In the listing, locate the line containing "Open the Financial", then quote it and all following lines exactly. Omit pictures.
★ ★ ★ ★
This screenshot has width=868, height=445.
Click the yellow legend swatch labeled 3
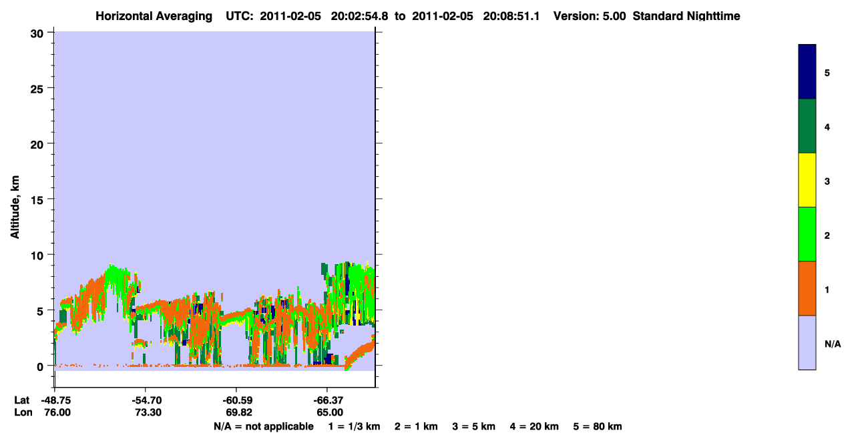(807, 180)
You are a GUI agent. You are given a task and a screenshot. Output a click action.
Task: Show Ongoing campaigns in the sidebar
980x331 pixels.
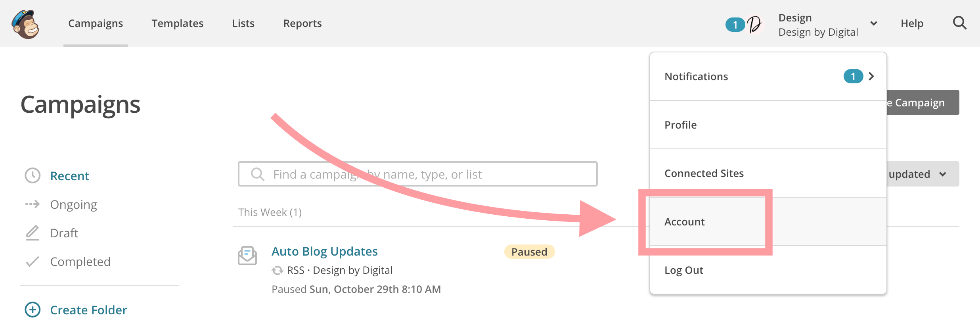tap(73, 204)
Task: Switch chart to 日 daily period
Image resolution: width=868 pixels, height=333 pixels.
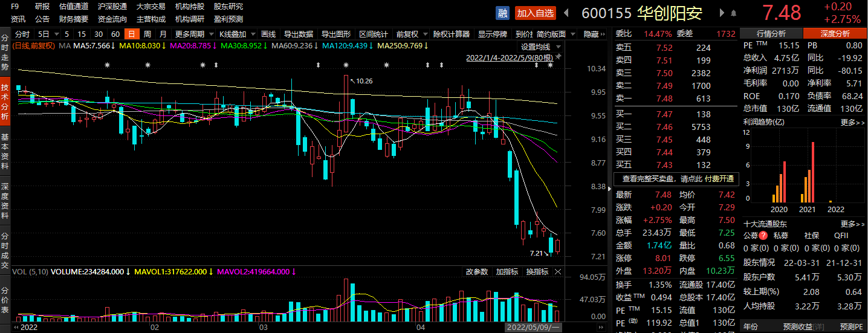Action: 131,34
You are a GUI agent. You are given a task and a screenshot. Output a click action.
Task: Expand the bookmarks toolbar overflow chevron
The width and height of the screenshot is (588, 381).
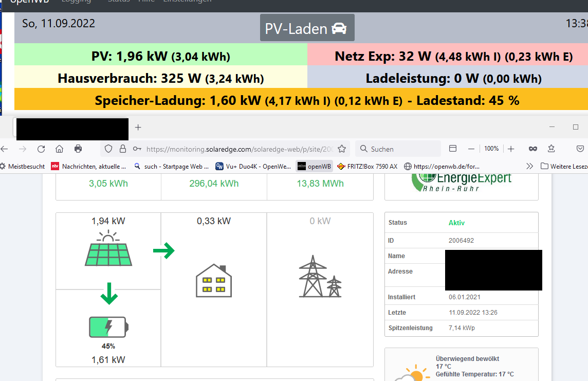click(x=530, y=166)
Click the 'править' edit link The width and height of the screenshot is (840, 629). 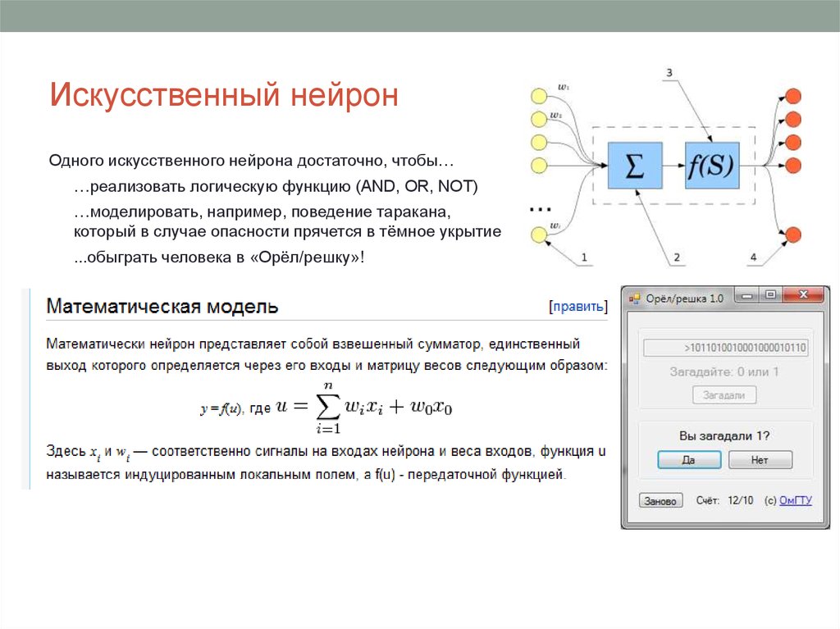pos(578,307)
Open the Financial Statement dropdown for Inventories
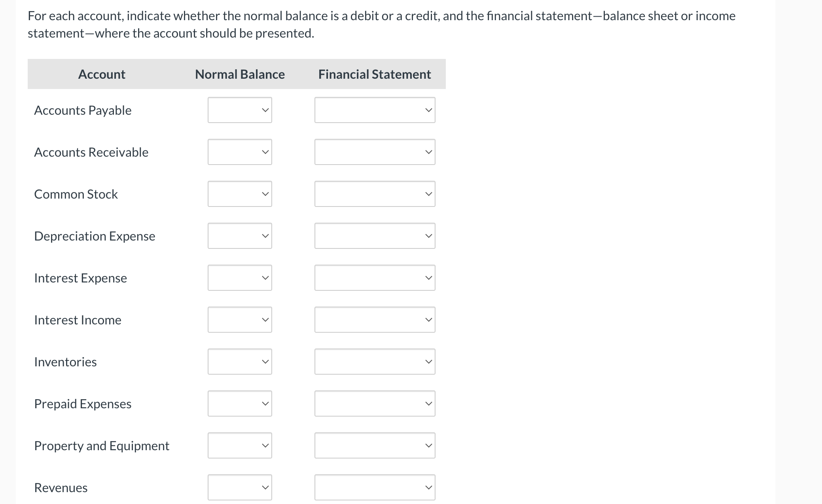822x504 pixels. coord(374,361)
★ ★ ★ ★
- **SOLUTION TO THIS EXERCISE**:
Open the Financial Statement dropdown for Inventories
822x504 pixels. coord(374,361)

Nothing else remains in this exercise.